Locate the word "agent" in the entries below, then gather every line that holds it.

- - -

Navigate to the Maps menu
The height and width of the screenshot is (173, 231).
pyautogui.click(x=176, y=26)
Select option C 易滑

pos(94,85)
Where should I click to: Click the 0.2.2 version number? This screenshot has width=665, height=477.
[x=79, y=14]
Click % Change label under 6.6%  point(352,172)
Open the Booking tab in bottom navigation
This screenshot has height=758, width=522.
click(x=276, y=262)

- - -

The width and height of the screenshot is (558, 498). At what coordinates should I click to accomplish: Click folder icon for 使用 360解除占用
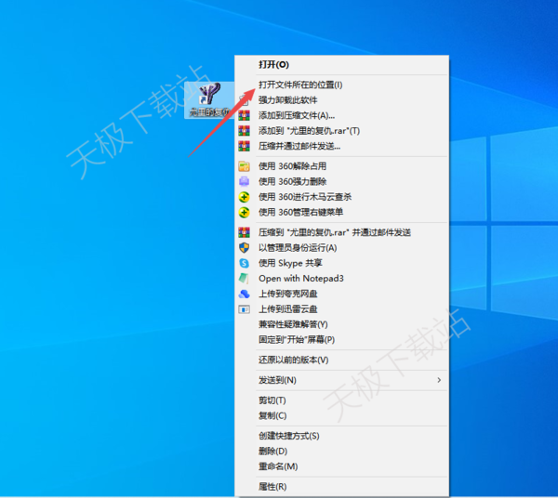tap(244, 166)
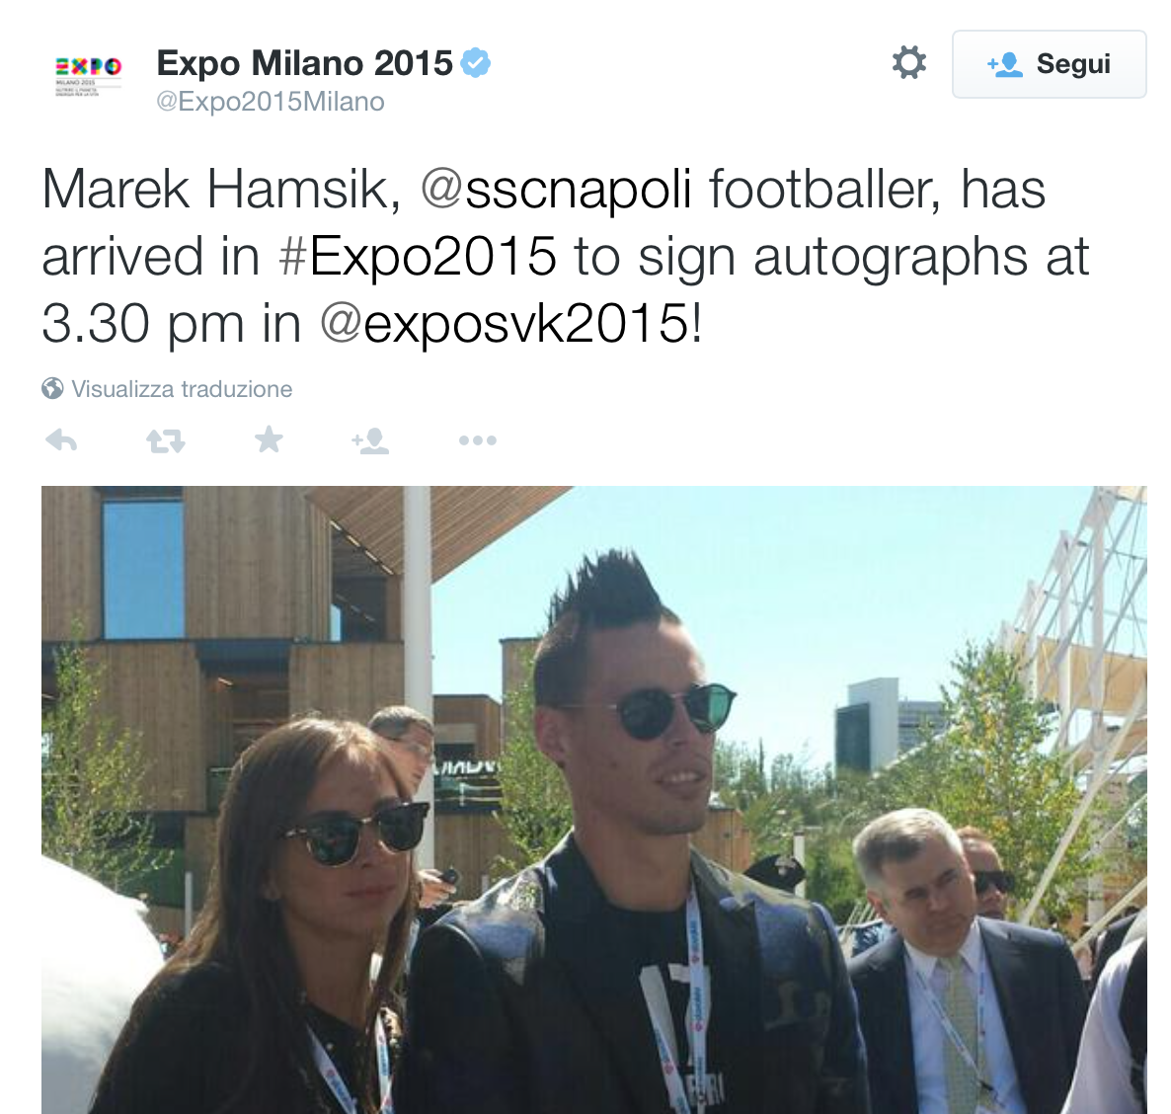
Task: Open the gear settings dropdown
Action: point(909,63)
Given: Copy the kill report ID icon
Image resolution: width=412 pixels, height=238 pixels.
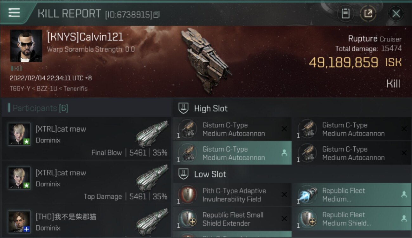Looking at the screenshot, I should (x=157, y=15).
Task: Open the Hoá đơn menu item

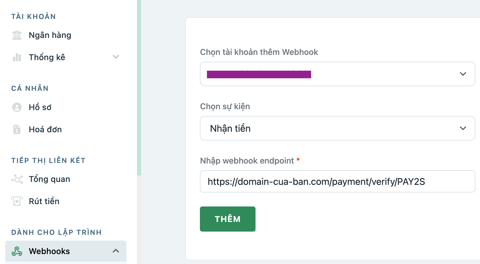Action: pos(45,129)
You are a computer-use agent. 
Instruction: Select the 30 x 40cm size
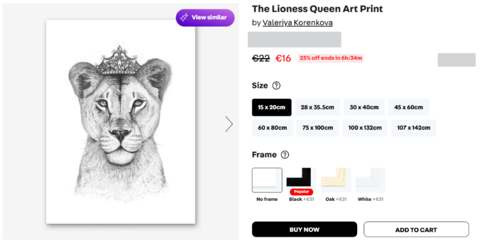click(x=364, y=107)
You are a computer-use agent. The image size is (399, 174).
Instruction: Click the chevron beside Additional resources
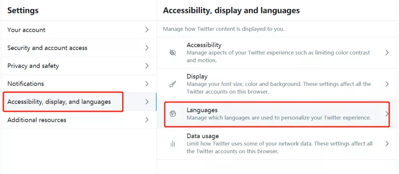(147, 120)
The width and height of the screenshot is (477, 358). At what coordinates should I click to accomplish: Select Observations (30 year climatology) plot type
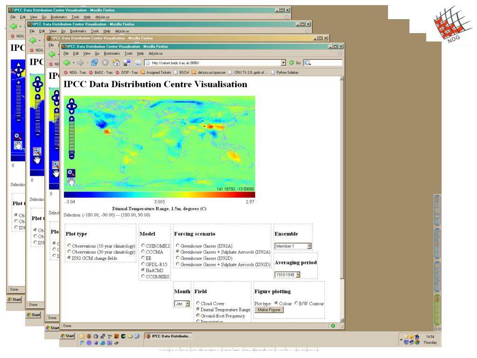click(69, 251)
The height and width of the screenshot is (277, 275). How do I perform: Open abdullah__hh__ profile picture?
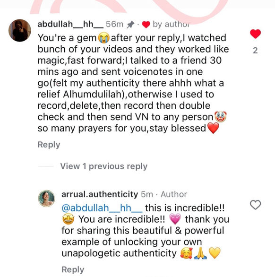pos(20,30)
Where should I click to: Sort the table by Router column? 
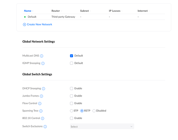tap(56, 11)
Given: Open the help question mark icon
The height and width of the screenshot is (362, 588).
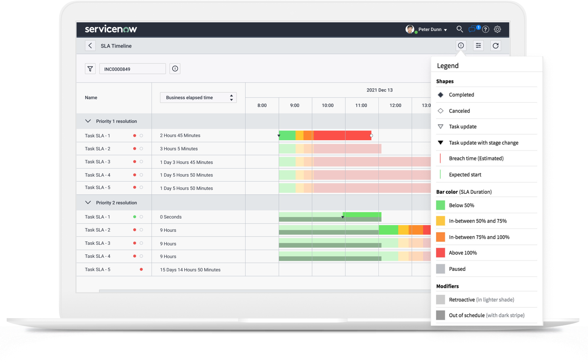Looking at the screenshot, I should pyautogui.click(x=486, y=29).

- - -

*ANSWER TO THE EXERCISE:*
You are a computer-use agent. 
You are a computer-use agent. The image size is (399, 174).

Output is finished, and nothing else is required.